CW could see some relief online in the event that it adopts Nielsen’s Extended Screen measurement tool, which will be capable of rolling online viewership numbers into C3 provided CW runs a simulcast of the TV episode online with identical ad pods. But that tool has seen little uptake among TV networks to date, with CW opting to do its own measurement via a combination of data from Doubleclick and Nielsen VideoCensus.
The affiliate-level test was conducted in San Francisco, Dallas, Baltimore and Minneapolis with affiliates belonging to the CW’s three biggest station groups: Tribune, Sinclair and CBS. Those groups are onboard with the changes, and other station groups with CW affiliation are being notified.

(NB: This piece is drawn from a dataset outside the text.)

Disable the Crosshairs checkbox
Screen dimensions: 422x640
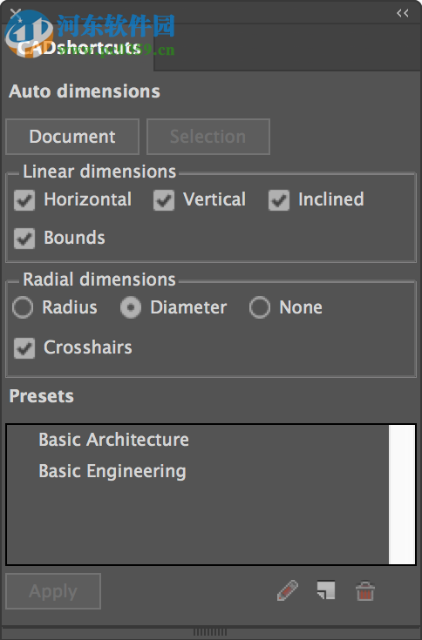(x=24, y=348)
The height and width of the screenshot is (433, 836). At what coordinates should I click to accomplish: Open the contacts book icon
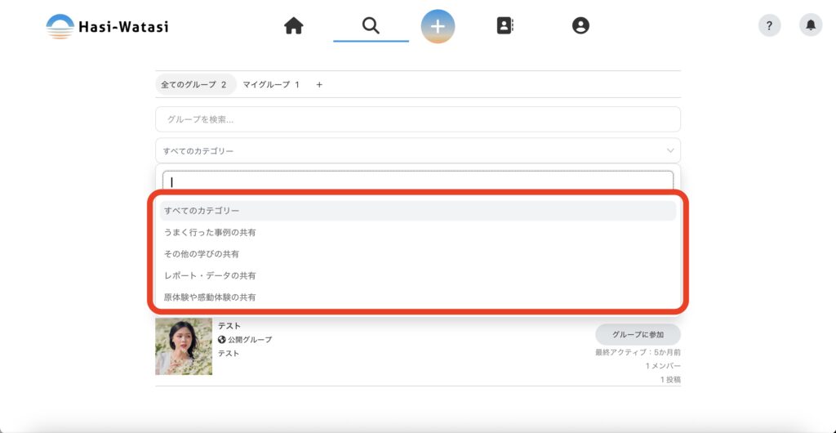(x=505, y=26)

To promote the CWTV.com shift, the network will begin airing the same 10- and 15-second spots promoting the tagline “See it tonight, stream it tomorrow” that it’s used in local tests.
The eight-hour gap will get its first test on a big night for the net: one that sees the first original episode of “Vampire Diaries” in several weeks.

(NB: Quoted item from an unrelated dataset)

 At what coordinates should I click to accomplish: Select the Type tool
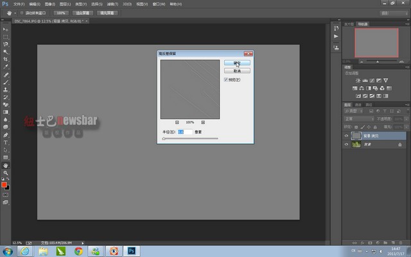click(6, 142)
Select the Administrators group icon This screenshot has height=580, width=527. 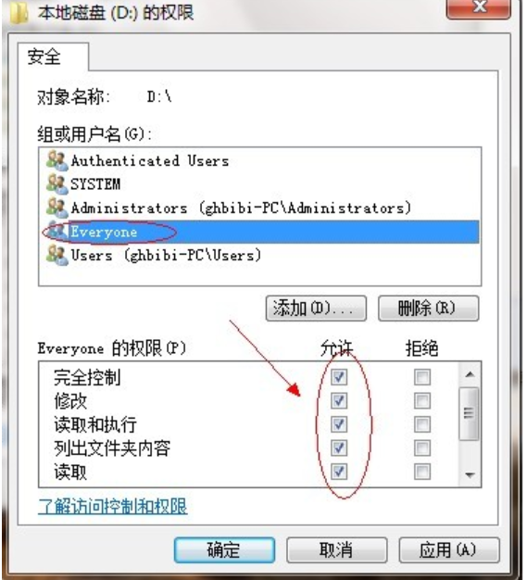56,208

Shift has the blessing of the network’s ad sales department, which has been slowly bringing the ad load online in proportion to TV over the past few years via its “convergence of screens” strategy. The Big Four haven’t been as aggressive on that front.
While the possibility that accelerated online availability will distract TV auds may not please them, moving to a next-day stream puts CW in line with other broadcasters’ online windows. However, the older skew of those nets’ auds made piracy less of a problem. Median age for the CW is 37.2, up from 34.6 a year ago, but still well younger than at the Big Four nets, whose median ages are in the 45-55 range.
The new online window represents perhaps the biggest policy change put in place under Mark Pedowitz, who is midway through his first season as president of the network. The netlet cut a pair of lucrative deals late last year that put CW content on the ad-supported part of Hulu eight days after broadcast and even more broadly on Netflix at the close of the season.